“Consider it pure joy, my brothers and sisters, whenever you face trials of many kinds…” (James 1:3).
When we’re standing in the middle of hardships and difficulties, this exhortation is hard to grasp. How in the world are we to consider trials a joy? James teaches us that a trial can be a door that leads us to growth and maturity. Trials can be an opportunity for us to receive instruction, perspective, and insight. We don’t have to go looking for trials, but with every difficulty that comes our way, we can approach them with a posture of learning. With this posture, we may come to more understanding about ourselves, about God, and about who we want to be.

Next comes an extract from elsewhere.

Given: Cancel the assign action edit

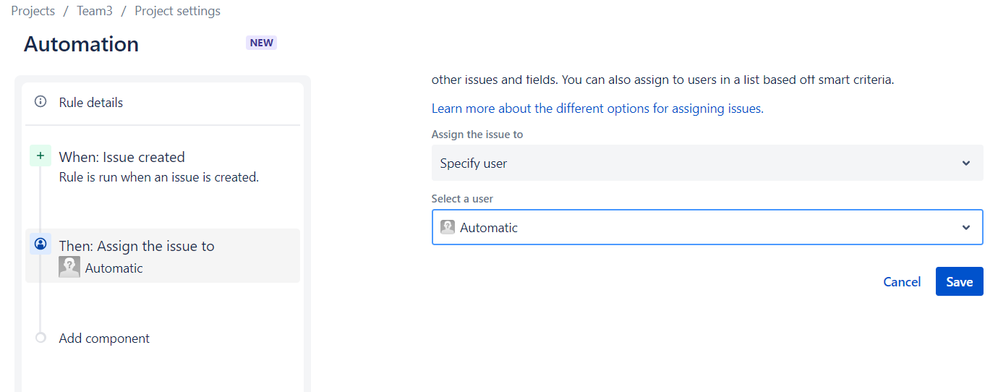Looking at the screenshot, I should [901, 282].
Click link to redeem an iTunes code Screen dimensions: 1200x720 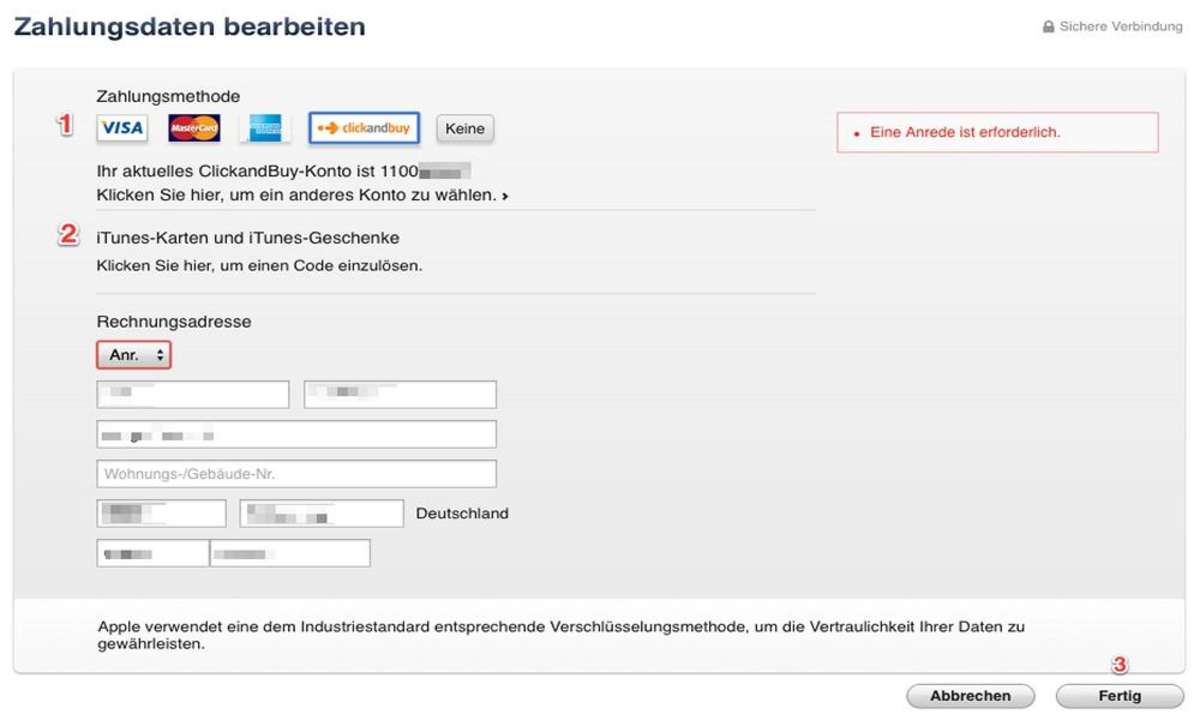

When we’re facing the hard things, though, it doesn’t come naturally for us to have this posture — especially when it happens suddenly, is completely unjust, or we’re suffering more than we’ve ever suffered before. It’s more natural to us to solely focus on hashing over our pain and naming the injustice than to walk through it with a simultaneous eye for God’s perspective or our opportunity for growth. To be clear, this exhortation is not implying that we ought to gloss over pain or pretend that it doesn’t exist, but it’s an invitation to hold the pain in one hand and hope in the other at the very same time. There is pain but there’s also hope that God may redeem our pain somehow. There is hope that we might experience God’s love better than we have ever before. There is hope that more of God will be carved out of us because of the present hardship. We can hold onto the hope that it’s not all for nothing, because the trials can be a pathway for producing perseverance in us, and perseverance will finish its work so that we may be mature and complete, not lacking in anything (James 1:4).
When we open ourselves to the possibility that God can redeem the hard things, we open ourselves to a hope that eventually leads us to joy.
Praying that, in whatever it is that you are presently facing this week, you would be able to see God’s redemptive power at work in you.